Un couple d’Anglais, Tom et Evelyn, débarque dans la station balnéaire de Benavis pendant les festivités d’été. Préférant fuir la foule, ils prévoient de partir le lendemain pour la petite île d’Almanzora. Dans ce lieu ignoré des touristes, les Anglais auront tout à loisir de se reposer pendant leurs deux semaines de vacances, en particulier Evelyn qui est enceinte. Mais à leur arrivée, ils découvrent un village totalement abandonné de ses habitants. Bientôt, des enfants au comportement étrange font leur apparition. Et s’ils avaient quelque chose à voir avec la disparition de la population adulte ?
Voilà l’exemple type d’une traduction ridicule d’un titre qui en disait suffisamment sur l’atmosphère dans lequel allait baigner le film. Car « Les Révoltés de l’an 2000 » n’a rien à voir du tout avec le contenu du film proposé par le réalisateur espagnol Narciso Ibanez Serrador. Car l’action ne se situe aucunement en l’an 2000, et aucun « Révolté » à repérer dans le moindre plan, si ce ne sont ces enfants qui semblent souffrir d’un virus qui réveille un instinct meurtrier chez ces petites têtes blondes. Car c’est bien de cela dont il s’agit, un film qui se rapproche du « Village des Damnés » que des « Révoltés du Bounty ». Le réalisateur Espagnol, qui ne signa que deux longs métrages dans toute sa carrière, mais acquit sa popularité et fit sa légende à la télévision, notamment dans une émission hebdomadaire dans laquelle il présentait des films d’horreur ou d’épouvante, avec une grande part pour les films de la Hammer, signe ici un film âpre, à l’ambiance pesante. Un « Survival » qui rappelle « La Colline à des yeux » avec ses couleurs très claires, son éclairage très lumineux et ses personnages en permanente suspension.
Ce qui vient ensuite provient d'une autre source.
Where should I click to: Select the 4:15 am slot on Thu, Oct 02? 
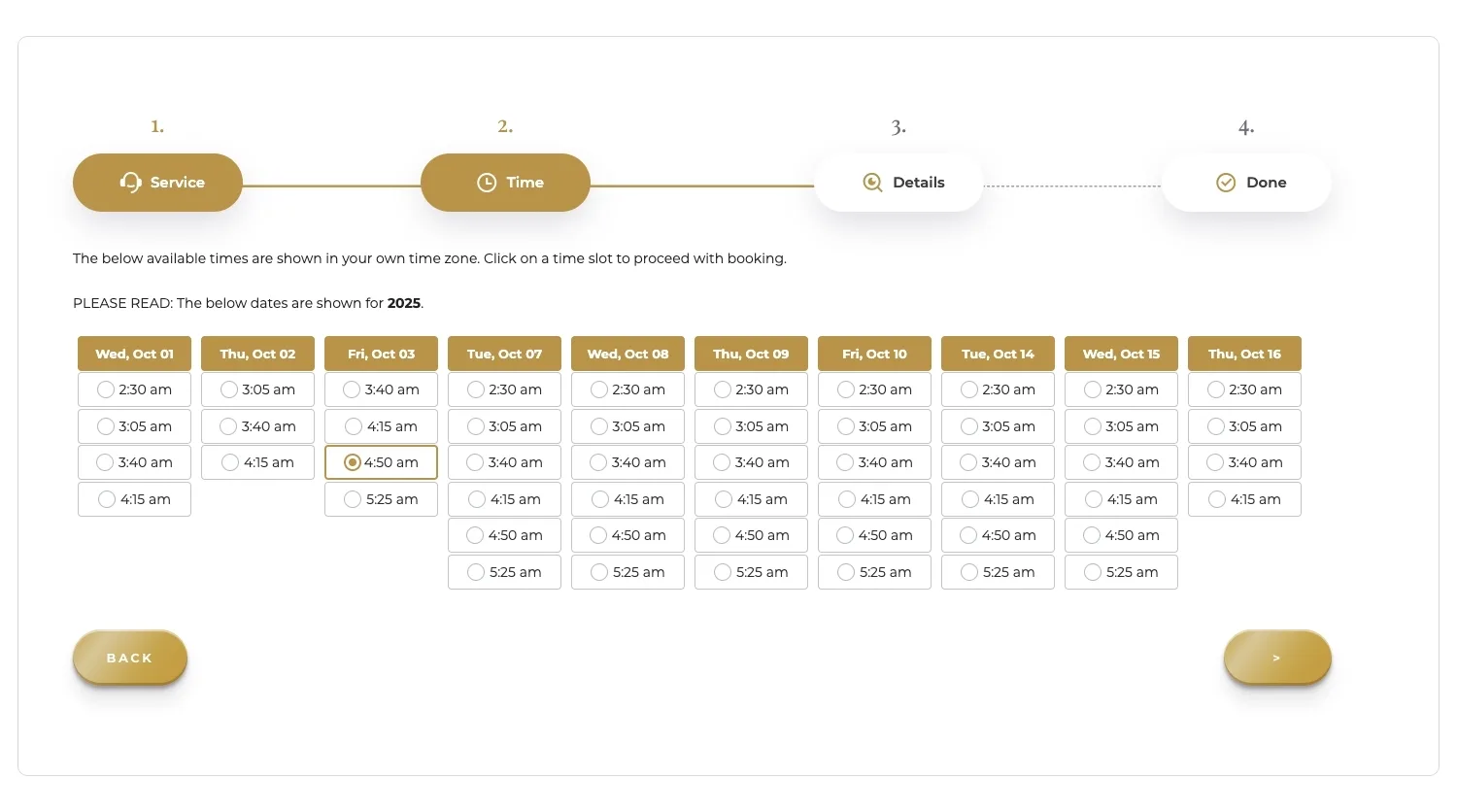(257, 462)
Grand amateur du genre, Serrador parvient à insuffler une ambiance pesante qui se lève crescendo et joue constamment entre insouciance et moments graves. L’arrivée sur l’île est l’une des images parfaites qui reflète cette idée. Le couple arrive léger, ravi de voir des enfants, puis c’est le regard de l’un d’eux qui vient justement donner le ton inquiétant du film. Loin d’être un film à part dans un cinéma ibérique peu connu, « Les révoltés de l’An 2000 » vient rappeler que dans les années 70 et même encore maintenant, les espagnoles savaient magner le genre horrifique avec une maestria qui leur fut copié par les américains eux-mêmes. Avec des réalisateurs phares et inventifs tels que Bigas Luna (Angoisse), Vicente Aranda (La Mariée Sanglante) ou encore Amando De Ossorio (le Monde des Morts-Vivants), Narciso Ibanez Serrador aura permis à un style plaqué entre le survival et le faussement réel, de se découvrir des formes narratives qui prendront encore plus de sens avec des productions américaines ou Italiennes à l’instar de films tes que « Cannibal Holocaust » de Ruggero Déodato (1981)ou « La colline a des yeux » de Wes Craven (1977).
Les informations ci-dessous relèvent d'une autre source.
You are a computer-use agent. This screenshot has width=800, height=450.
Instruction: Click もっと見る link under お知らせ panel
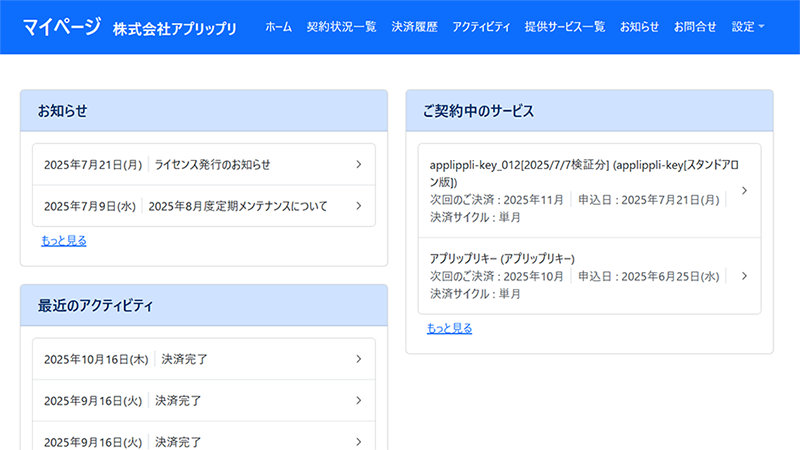click(64, 240)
Pour les amateurs du genre, « Les Révoltés de l’An 2000 » est une leçon de cinéma d’horreur, par un réalisateur qui préféra promouvoir sa passion à la télévision que de se perdre d’entre d’autres réalisations, qui auraient pu être moins réussit, nous ne le saurons jamais. Narciso Ibanez Serrador aura dans tous les cas, grâce à ce film, posé les bases d’une nouvelle manière de raconter la peur et l’angoisse, et cette question, effacée par le titre français ridicule et hors sujet : « Qui peut tirer sur un enfant ? » portée par une séquence d’ouverture difficile, dans laquelle le réalisateur accumule des images de conflits meurtriers en se focalisant sur les enfants, pour mieux donner une raison à cette folie meurtrière.
Le réalisateur aura donné naissance à des grands noms du cinéma espagnol tels que Guillermo Del Toro (L’Echine du Diable (2002)), Juan Antonio Bayera (L’Orphelinat (2007)) ou encore Alejandro Amenabar (Les Autres (2001)). En deux films et particulièrement « Les Révoltés de l’an 2000 », Serrador ce sera imposé comme la pierre angulaire du cinéma de genre horrifique, en signant un film d’une tension puissante et d’une écriture remarquable.